▸ Task goal
Only lines with the word "This" belong in the answer; copy them from the records below.

Saved entries:

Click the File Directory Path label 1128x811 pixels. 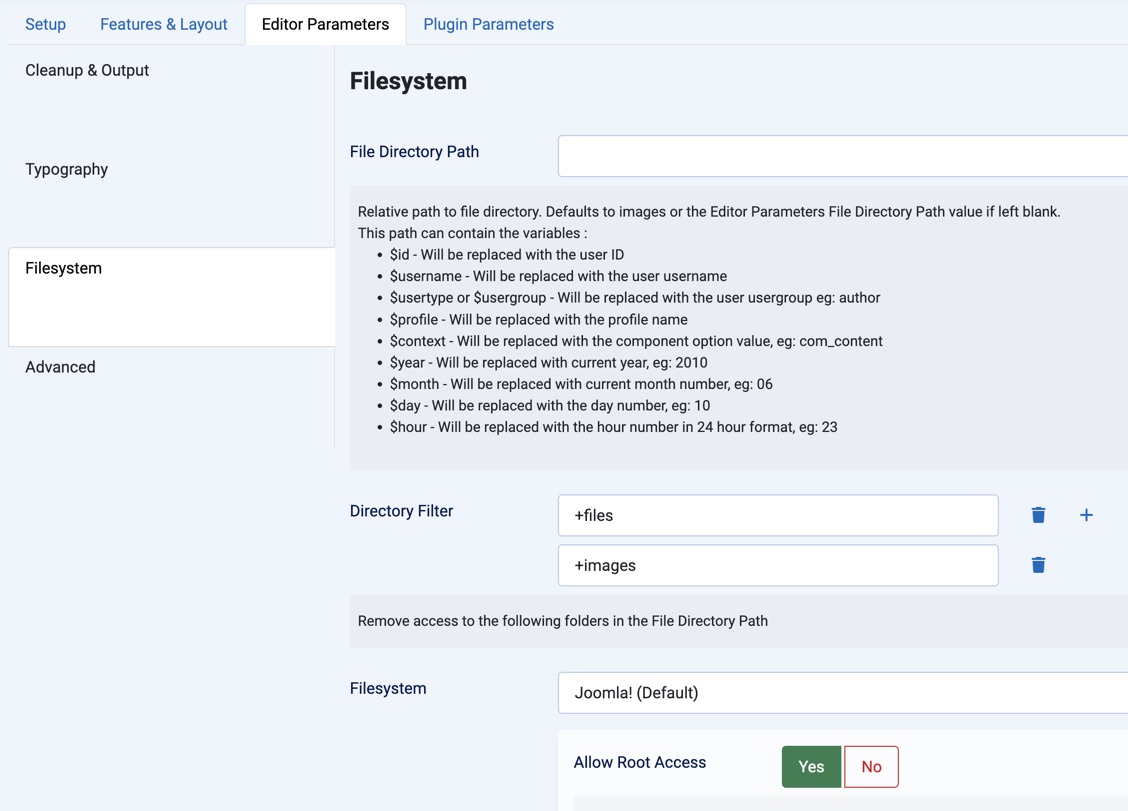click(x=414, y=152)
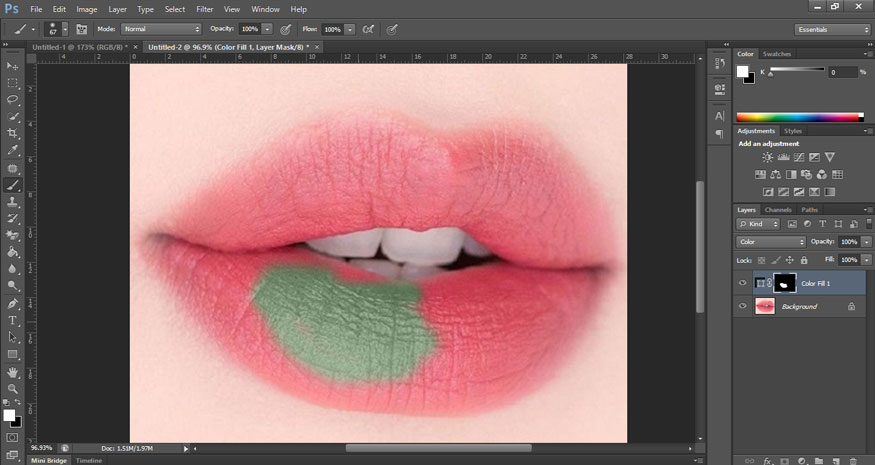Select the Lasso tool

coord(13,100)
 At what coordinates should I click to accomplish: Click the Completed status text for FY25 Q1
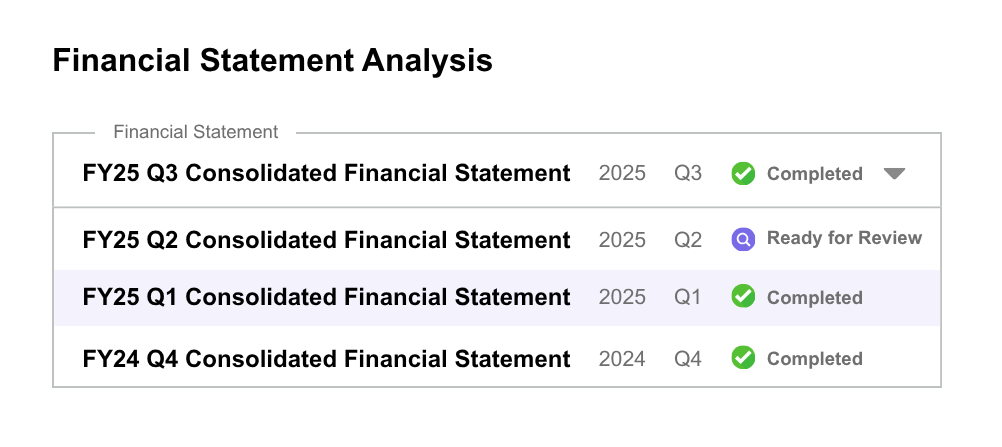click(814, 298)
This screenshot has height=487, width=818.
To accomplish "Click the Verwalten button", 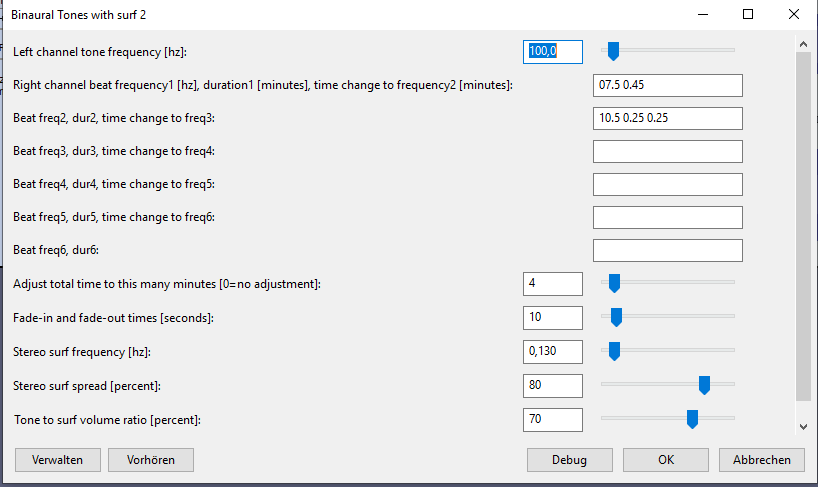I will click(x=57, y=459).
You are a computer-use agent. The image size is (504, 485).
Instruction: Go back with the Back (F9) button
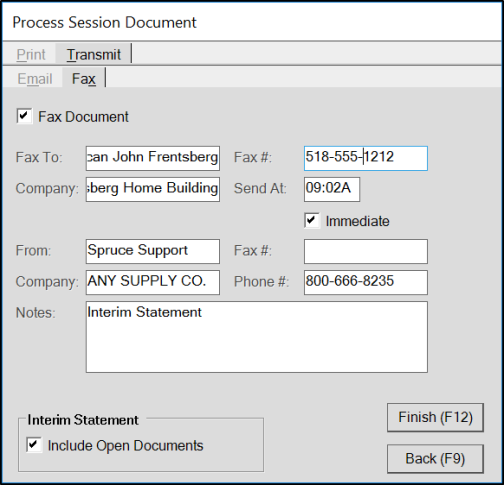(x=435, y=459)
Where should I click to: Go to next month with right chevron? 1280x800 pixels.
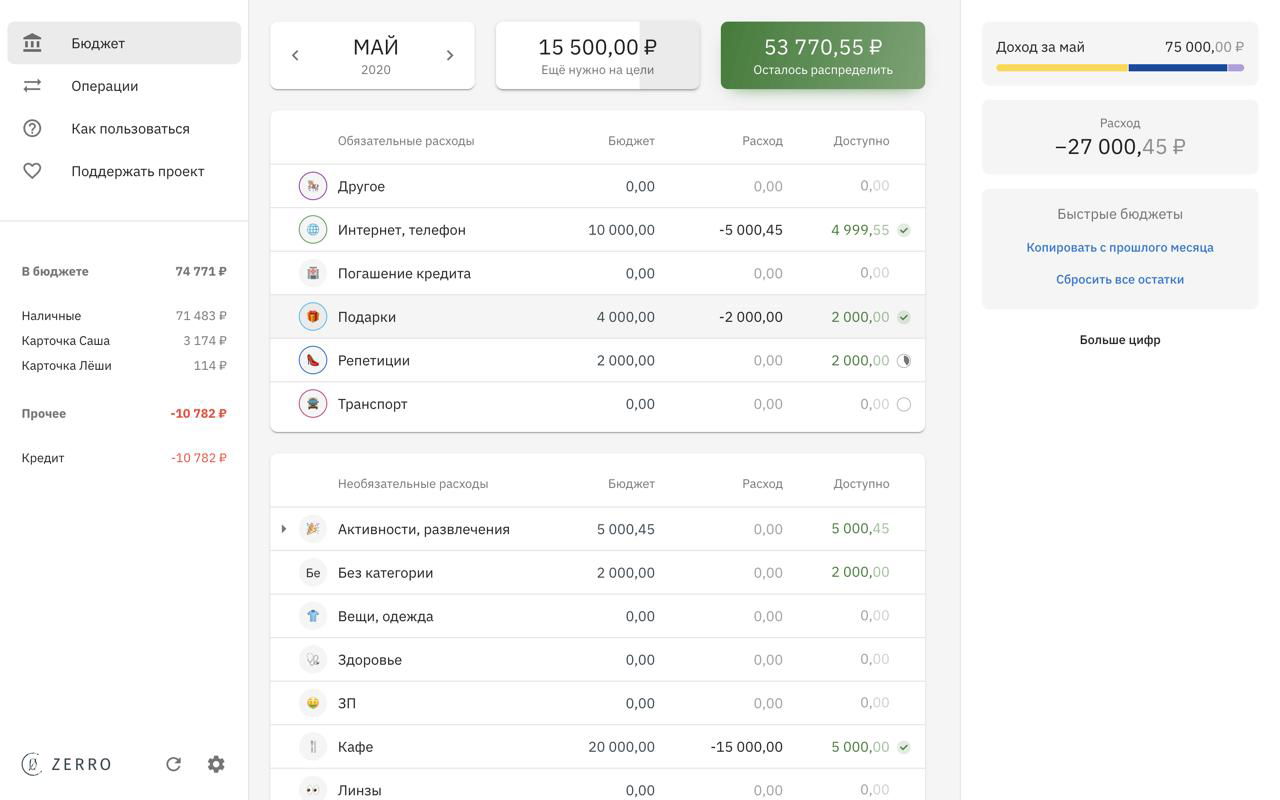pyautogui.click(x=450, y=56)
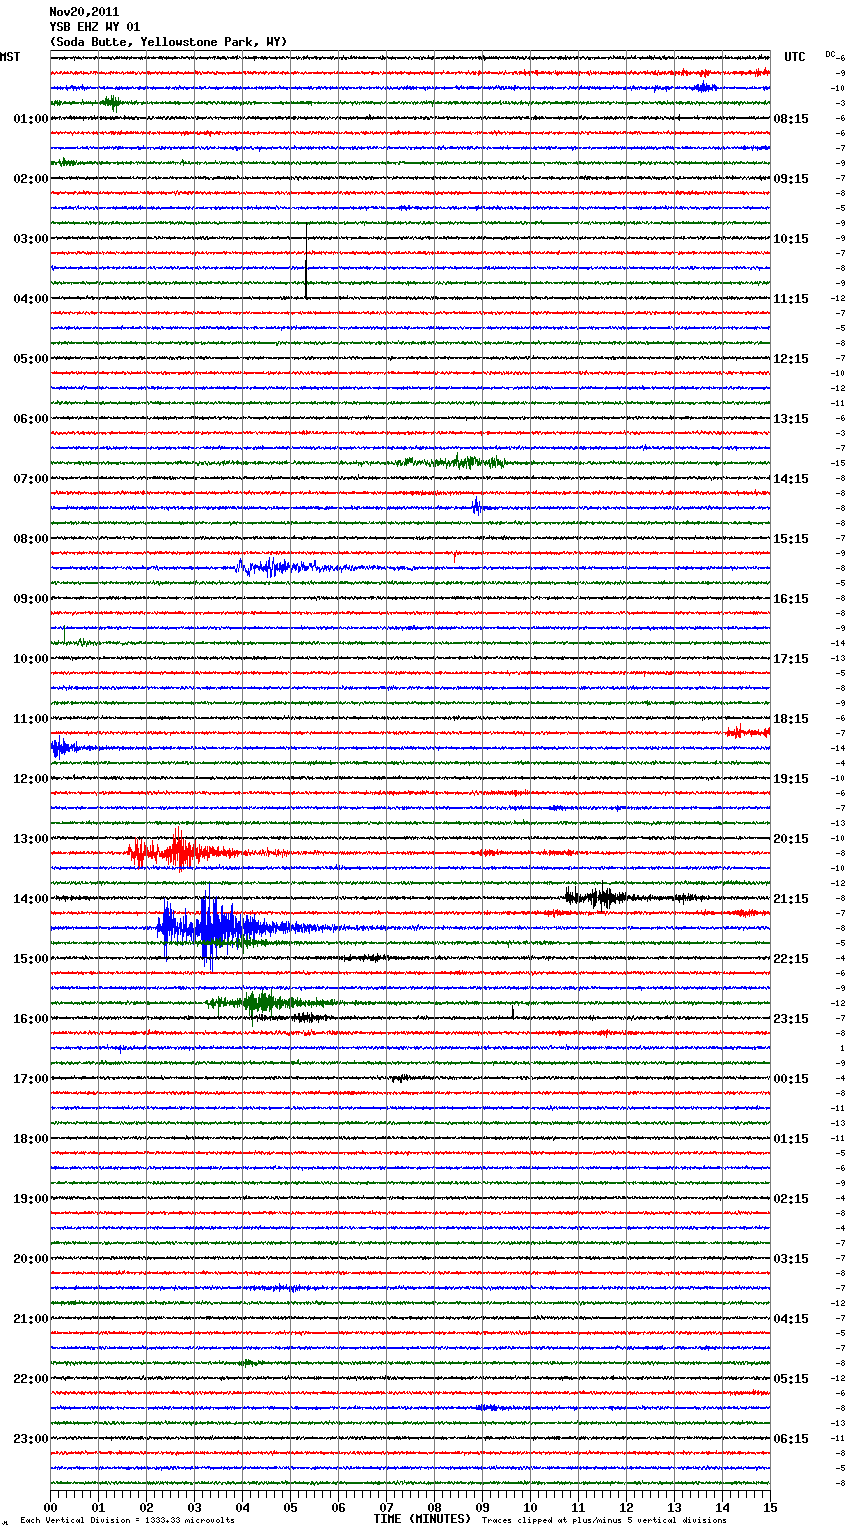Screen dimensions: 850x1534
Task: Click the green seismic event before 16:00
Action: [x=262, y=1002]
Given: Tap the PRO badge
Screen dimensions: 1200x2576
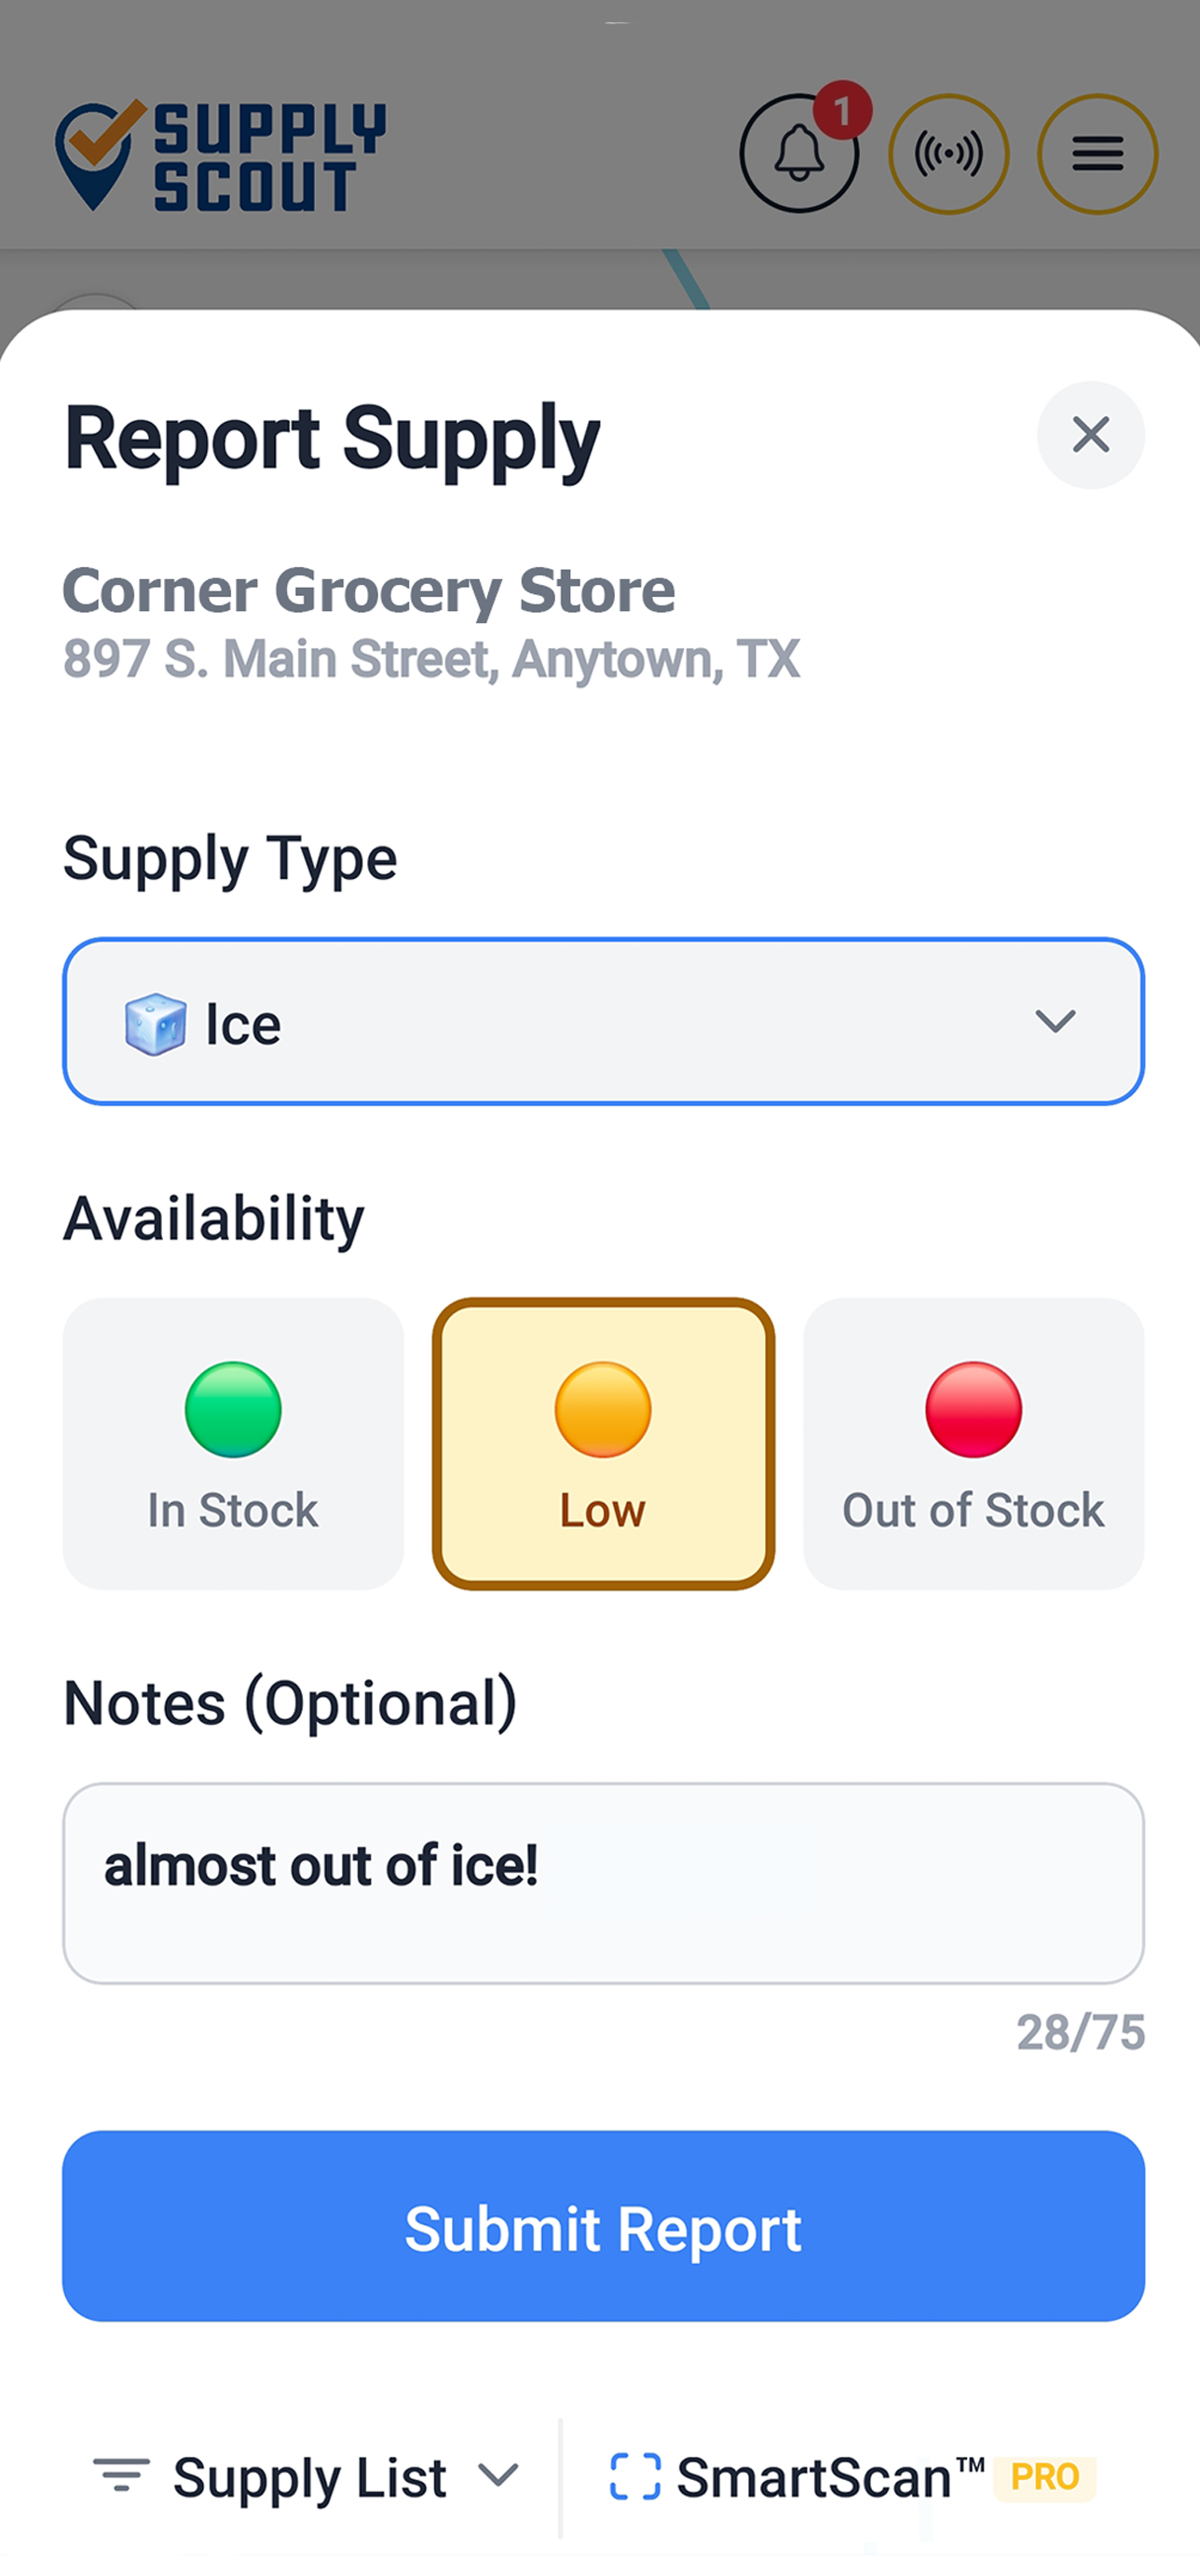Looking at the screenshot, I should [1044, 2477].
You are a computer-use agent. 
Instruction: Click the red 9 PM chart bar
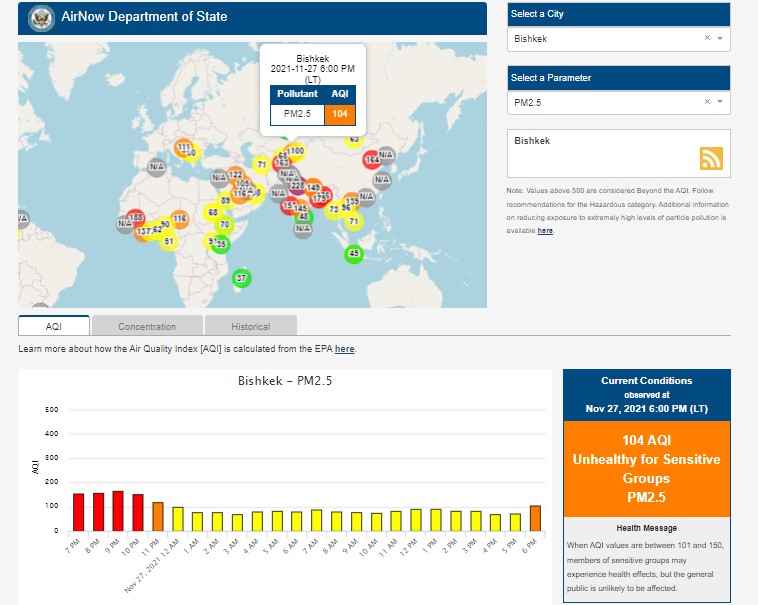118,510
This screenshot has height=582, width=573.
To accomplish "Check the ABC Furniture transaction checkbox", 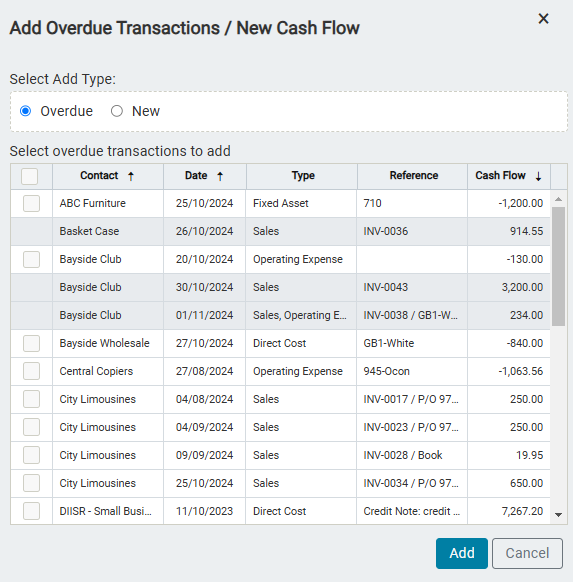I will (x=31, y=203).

▸ Written answer
This screenshot has height=487, width=818.
This screenshot has height=582, width=573.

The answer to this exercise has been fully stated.